Some can be very intricate and beautiful:


Source: here

Source
 They typically portray greek-like images and can be arved of shell, gemstone, or lavs like the cameo above.

I tried to find a new cameo pin to purchase for you all from a reputable store so we could ensure we were getting the best quality money can buy.  I couldn't find a cameo brooch at Tiffanys online, but that good old Canadian stalwart, Birks, has come through and how:

Large scale cameo pin
The site says: Large scale cameo pin, trademarked Birks, handmade bezel setting in 18 karat yellow gold featuring a shell cameo measuring 59 x 45 mm (low relief, modern theme, average detailing). Late 20th Century.

$1,500.00 CAD

I think she is quite lovely and when I look at her I am ever-mindful of the hours that went into her creation.  At that price I can sadly not purchase one for each of you, but if you would like one you can order it here.

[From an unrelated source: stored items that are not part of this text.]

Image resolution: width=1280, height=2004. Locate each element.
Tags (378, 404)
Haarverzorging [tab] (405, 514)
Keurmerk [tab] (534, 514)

How about you?  Do you own any cameos?  Do you wear them?  Have you been to any of Augustus Saint-Gauden's statues or his home in New Hampshire?  Or like me, is Mr. Saint-Gaudens a new discovery?

Today we have the blizzard.  Barry somehow did not believe that the storm was coming.  He will regret that later, since he left the car in the driveway, not the garage.  After 28 years of marraige, you learn to drink your coffee and be quiet about such things, especially if you were the one who happened to suggest it be moved the evening before...
This will be a good Saturday to continue to go through my closet and do some more reorganzing and purging.  And who knows what will come of that? What other coincidences I will come across?  The greatest gift of this leave has been re-discovering that there is a whole world out there.  We miss too much of it when all we do is work.  At least I missed too much of it.

I will also be looking out the window a lot, looking past my little cameos, at the lovely artistic show Mother Nature is putting on for me. 

Have a great Saturday and Stay Safe out there!  Mind those shovels!